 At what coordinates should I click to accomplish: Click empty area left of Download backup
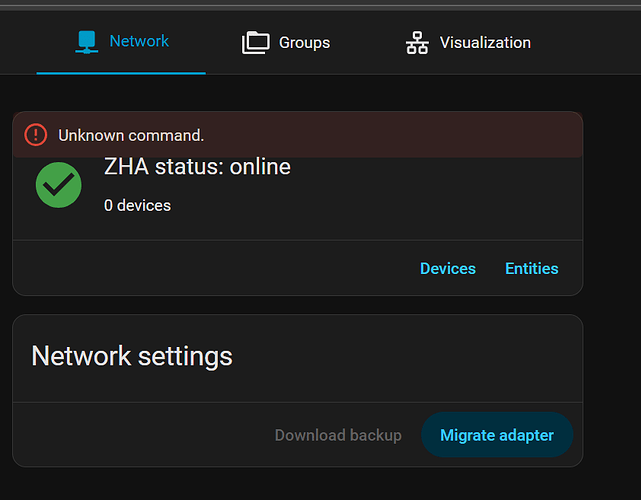click(140, 435)
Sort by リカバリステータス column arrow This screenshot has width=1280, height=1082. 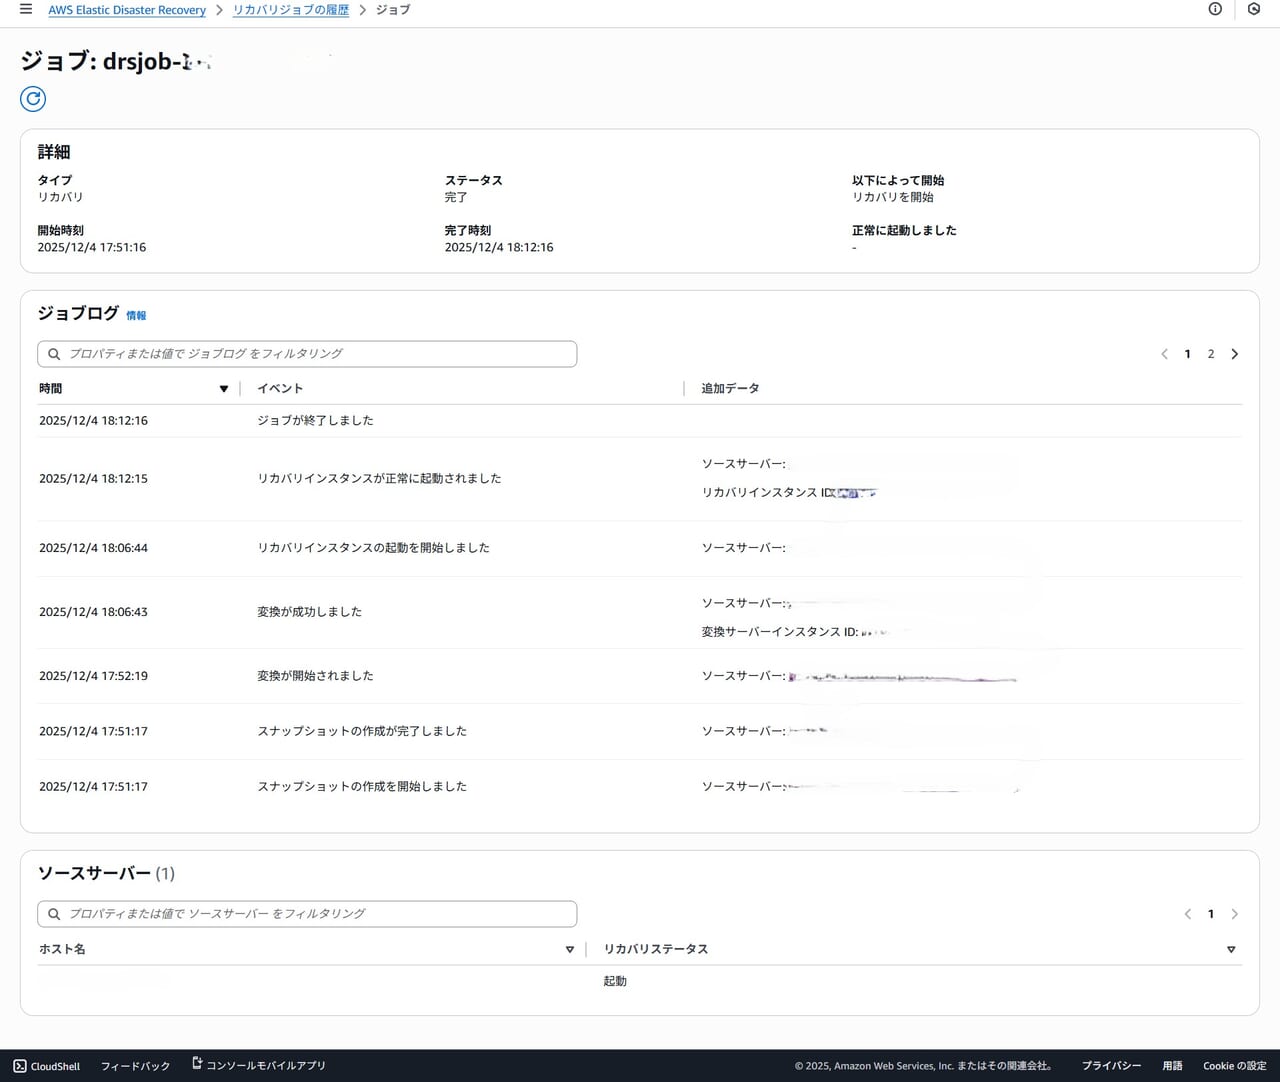[x=1231, y=950]
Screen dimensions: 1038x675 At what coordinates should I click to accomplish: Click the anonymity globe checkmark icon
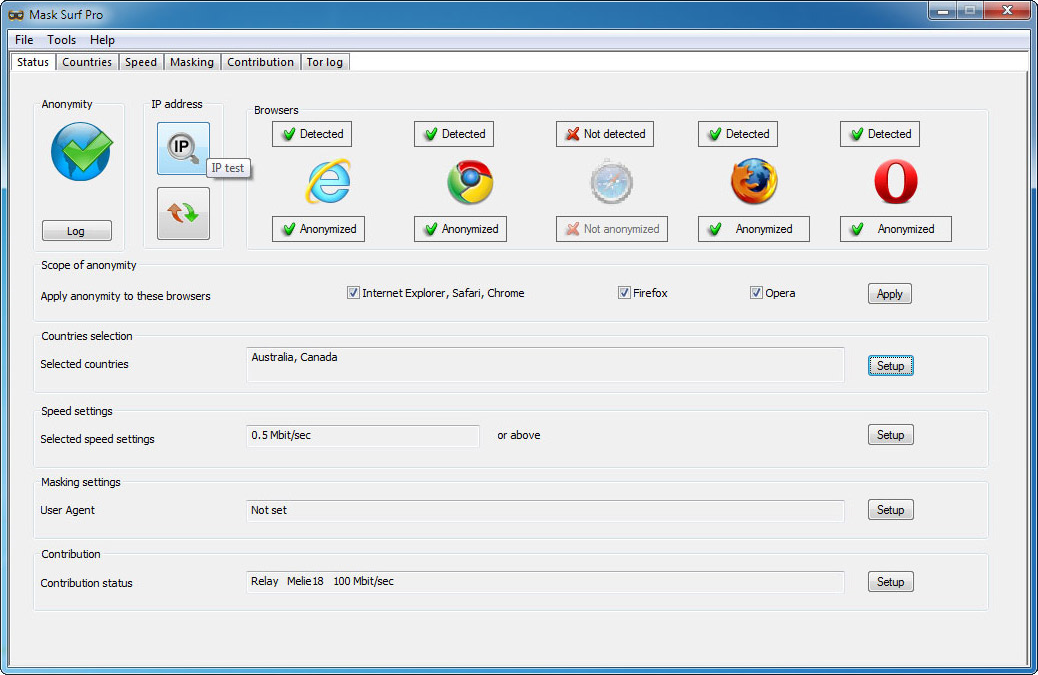click(81, 151)
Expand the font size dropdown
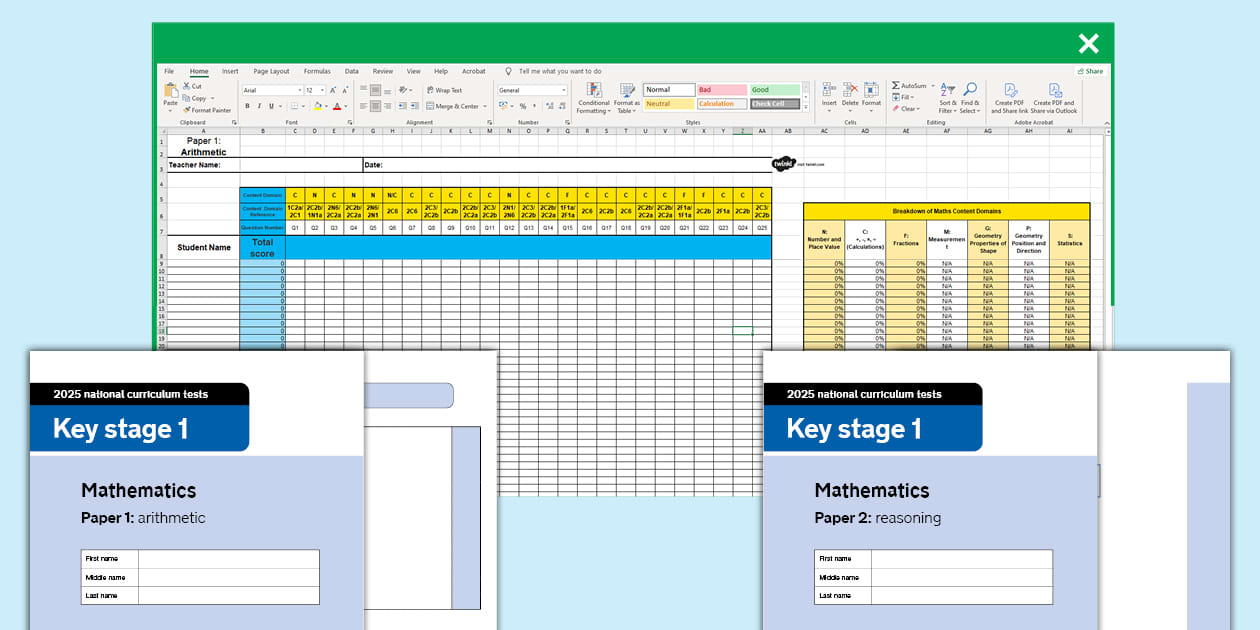This screenshot has width=1260, height=630. (x=320, y=91)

....

Give back exactly the lines running from the one that contains "Screen dimensions: 1038x675" to the end of the records, including both of those lines and excluding every picture.

Screen dimensions: 1038x675 At what coordinates should I click to accomplish: Click the anonymity globe checkmark icon
click(81, 151)
Expand the font size dropdown
This screenshot has width=1260, height=630. (x=320, y=91)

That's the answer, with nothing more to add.